# THE TASK:
Copy the items word for word, starting at the line with "Expand the Caching" and continuing through the last line of the items.

# RECORD EXCERPTS:
==================================================

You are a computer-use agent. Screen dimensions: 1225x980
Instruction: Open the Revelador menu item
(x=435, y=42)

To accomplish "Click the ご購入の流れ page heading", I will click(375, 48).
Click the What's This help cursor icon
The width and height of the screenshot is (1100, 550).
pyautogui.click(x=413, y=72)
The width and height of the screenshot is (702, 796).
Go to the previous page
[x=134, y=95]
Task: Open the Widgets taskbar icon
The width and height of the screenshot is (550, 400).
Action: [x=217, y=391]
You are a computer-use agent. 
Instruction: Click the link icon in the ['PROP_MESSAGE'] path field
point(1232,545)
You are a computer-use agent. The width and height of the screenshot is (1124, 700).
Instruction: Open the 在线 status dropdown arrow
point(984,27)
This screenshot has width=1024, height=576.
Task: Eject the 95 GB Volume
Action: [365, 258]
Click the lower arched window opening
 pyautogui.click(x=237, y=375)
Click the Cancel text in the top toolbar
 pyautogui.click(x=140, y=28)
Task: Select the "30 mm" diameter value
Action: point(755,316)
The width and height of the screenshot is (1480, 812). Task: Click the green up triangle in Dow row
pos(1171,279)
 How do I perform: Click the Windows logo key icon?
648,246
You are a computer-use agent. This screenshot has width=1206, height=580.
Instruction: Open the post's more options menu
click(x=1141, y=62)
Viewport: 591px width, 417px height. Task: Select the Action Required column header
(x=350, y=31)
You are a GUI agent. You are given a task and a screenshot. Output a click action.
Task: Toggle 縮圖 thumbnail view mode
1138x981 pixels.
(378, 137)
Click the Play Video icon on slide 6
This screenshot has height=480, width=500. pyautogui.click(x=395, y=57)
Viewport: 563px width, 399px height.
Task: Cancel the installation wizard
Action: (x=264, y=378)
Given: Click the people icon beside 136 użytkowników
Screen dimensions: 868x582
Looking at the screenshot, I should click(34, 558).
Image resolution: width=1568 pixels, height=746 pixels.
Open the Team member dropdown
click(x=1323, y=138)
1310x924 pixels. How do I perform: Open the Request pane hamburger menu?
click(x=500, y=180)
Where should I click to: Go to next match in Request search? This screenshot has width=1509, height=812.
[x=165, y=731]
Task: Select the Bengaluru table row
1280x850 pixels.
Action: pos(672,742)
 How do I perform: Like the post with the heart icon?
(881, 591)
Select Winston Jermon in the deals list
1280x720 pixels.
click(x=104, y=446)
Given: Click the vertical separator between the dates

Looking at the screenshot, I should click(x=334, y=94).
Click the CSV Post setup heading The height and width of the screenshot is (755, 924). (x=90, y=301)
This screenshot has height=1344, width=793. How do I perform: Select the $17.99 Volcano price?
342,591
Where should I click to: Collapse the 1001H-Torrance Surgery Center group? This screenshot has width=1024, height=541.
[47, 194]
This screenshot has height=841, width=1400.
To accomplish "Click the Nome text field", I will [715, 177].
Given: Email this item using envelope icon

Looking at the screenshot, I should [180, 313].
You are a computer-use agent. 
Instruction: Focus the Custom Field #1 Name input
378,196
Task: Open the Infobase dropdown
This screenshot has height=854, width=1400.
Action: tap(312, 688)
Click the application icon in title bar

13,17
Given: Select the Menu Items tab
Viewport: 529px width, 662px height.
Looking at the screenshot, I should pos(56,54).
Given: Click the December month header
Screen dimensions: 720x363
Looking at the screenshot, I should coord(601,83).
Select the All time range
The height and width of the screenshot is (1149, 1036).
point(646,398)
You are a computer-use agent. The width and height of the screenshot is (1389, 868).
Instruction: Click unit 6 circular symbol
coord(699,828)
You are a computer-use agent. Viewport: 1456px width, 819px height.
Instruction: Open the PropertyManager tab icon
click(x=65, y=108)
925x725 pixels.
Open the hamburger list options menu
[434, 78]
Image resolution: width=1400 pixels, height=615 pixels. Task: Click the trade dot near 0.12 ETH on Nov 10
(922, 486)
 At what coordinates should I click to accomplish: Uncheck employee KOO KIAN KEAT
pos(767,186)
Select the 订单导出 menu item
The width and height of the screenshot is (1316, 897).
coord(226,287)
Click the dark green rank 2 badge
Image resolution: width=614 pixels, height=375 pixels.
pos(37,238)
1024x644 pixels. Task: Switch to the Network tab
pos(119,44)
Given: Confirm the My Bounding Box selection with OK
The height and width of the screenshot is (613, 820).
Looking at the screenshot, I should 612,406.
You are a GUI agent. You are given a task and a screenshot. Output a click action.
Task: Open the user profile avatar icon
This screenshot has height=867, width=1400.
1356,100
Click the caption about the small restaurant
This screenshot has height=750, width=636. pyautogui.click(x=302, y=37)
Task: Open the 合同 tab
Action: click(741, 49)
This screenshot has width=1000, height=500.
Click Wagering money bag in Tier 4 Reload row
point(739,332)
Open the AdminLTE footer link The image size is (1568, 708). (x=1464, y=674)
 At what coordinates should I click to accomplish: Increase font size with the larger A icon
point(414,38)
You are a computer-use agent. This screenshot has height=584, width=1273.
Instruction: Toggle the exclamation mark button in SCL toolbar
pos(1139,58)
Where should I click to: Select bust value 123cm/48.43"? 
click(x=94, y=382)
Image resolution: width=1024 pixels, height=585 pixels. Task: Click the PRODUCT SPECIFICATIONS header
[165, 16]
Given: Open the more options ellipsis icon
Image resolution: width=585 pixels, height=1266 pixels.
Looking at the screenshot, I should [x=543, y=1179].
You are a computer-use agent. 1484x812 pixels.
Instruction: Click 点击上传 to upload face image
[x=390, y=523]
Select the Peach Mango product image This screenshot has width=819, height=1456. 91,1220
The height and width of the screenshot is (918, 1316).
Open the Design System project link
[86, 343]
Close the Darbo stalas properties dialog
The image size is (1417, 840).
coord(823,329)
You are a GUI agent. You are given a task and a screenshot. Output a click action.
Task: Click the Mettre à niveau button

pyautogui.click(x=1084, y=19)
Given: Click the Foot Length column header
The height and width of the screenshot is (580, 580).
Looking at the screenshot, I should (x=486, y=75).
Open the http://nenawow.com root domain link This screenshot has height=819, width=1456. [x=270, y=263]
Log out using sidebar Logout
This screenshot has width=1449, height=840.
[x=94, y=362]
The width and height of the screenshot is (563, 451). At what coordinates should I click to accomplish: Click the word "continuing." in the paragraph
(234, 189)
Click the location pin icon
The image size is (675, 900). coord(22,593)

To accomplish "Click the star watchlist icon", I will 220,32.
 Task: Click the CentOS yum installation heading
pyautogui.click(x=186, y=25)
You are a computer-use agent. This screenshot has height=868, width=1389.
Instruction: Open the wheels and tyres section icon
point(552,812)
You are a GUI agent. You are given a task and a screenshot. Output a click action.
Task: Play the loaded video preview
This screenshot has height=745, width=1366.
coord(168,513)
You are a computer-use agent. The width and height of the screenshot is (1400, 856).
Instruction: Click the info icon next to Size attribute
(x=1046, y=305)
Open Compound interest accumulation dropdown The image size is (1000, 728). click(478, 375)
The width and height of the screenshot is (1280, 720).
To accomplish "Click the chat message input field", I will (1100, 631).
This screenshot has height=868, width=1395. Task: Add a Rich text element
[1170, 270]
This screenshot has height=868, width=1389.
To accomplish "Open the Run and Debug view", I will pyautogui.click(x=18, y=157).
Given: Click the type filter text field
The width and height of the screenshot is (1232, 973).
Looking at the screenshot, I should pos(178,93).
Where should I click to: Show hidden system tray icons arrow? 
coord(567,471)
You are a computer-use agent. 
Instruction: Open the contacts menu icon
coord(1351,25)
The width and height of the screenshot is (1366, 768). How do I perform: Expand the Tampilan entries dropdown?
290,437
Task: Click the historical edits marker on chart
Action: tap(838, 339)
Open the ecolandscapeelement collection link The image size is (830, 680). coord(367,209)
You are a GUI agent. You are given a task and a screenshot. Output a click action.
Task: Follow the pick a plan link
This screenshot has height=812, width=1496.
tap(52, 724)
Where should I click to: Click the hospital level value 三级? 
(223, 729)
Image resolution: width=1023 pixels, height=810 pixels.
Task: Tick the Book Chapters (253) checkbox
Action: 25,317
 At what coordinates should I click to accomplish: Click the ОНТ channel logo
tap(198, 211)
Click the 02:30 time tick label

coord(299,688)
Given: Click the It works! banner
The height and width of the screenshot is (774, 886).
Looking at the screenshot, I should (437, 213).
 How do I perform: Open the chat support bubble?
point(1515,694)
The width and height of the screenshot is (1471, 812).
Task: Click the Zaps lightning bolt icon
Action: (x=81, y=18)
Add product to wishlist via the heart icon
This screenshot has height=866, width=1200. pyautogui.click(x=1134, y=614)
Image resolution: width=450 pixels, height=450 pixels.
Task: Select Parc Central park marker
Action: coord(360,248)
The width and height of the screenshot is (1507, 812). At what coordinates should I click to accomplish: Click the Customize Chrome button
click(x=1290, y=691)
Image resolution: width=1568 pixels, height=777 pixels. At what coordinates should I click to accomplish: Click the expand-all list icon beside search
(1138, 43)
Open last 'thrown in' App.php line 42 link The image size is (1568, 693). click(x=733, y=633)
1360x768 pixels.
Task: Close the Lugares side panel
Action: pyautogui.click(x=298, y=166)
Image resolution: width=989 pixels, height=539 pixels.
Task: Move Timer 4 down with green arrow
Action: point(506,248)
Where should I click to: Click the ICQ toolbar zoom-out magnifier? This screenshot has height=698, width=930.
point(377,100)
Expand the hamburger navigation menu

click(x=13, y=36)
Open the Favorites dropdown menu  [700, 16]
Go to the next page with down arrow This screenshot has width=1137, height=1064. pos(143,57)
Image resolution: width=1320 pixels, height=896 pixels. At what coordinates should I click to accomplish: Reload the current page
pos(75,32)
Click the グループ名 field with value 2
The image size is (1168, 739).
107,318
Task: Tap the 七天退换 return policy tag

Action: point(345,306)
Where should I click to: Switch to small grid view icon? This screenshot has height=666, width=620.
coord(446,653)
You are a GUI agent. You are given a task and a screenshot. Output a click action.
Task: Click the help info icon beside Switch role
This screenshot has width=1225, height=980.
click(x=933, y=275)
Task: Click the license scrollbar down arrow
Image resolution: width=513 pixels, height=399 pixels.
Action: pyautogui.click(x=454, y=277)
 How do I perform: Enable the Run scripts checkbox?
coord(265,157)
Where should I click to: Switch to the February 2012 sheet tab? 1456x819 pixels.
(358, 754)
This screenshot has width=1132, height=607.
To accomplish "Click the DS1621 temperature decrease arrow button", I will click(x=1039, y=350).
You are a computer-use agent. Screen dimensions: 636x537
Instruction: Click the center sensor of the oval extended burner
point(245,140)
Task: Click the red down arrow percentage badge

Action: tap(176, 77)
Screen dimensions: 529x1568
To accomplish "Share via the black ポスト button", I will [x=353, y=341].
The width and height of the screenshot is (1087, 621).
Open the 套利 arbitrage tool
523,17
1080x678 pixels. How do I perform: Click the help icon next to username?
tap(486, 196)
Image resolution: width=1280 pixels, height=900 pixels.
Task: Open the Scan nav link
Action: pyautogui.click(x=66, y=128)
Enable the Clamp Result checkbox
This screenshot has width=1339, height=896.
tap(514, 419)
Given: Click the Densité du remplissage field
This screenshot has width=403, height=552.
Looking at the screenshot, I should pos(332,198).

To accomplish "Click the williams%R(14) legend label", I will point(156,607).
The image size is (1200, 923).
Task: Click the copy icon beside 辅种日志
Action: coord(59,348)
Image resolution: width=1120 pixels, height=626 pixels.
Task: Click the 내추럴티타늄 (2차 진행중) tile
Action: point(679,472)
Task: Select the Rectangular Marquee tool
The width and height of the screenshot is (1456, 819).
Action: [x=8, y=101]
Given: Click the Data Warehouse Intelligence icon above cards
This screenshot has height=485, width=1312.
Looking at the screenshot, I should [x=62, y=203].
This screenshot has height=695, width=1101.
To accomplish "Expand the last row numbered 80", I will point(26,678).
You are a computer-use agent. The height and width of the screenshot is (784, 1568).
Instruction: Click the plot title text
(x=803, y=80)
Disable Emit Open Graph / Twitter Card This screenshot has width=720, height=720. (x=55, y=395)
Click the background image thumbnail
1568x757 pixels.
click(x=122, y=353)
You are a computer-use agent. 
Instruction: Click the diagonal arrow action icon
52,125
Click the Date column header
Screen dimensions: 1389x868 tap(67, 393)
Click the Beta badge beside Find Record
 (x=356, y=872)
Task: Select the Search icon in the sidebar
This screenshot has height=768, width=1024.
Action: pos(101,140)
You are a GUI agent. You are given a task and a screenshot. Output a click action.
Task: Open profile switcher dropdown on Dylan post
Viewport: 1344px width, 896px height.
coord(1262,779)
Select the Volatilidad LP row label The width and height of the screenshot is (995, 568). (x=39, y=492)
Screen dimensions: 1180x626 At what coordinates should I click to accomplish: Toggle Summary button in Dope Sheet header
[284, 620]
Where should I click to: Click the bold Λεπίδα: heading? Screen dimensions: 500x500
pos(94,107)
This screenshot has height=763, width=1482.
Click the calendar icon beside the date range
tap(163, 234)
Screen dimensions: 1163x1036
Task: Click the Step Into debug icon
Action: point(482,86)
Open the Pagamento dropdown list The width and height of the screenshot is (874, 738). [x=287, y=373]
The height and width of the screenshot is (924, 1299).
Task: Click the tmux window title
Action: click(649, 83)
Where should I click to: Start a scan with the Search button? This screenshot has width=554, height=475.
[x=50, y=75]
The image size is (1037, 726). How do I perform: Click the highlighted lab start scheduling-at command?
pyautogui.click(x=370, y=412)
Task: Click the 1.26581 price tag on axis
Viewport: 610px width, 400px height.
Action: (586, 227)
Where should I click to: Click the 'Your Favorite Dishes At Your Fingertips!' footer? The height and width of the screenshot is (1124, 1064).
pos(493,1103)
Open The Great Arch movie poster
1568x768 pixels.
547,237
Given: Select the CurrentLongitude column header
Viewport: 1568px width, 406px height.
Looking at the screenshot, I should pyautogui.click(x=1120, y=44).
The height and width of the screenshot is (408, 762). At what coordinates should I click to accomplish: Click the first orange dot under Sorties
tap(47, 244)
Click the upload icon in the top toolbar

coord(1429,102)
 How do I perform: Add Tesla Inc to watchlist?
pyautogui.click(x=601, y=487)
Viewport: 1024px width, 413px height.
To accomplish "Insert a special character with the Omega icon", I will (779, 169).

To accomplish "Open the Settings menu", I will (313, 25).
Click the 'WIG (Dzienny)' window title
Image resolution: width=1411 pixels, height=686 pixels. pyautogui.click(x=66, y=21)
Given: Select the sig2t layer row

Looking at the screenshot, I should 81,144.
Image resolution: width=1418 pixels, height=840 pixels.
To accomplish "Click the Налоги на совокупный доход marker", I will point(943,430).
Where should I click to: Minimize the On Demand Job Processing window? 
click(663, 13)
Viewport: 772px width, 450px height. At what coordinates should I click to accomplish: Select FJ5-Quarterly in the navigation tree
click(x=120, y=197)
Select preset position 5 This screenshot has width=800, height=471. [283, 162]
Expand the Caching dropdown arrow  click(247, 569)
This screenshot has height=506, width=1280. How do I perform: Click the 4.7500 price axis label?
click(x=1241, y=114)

==================================================

# CORRECT RESPONSE:
Expand the Caching dropdown arrow  click(247, 569)
This screenshot has height=506, width=1280. How do I perform: Click the 4.7500 price axis label?
click(x=1241, y=114)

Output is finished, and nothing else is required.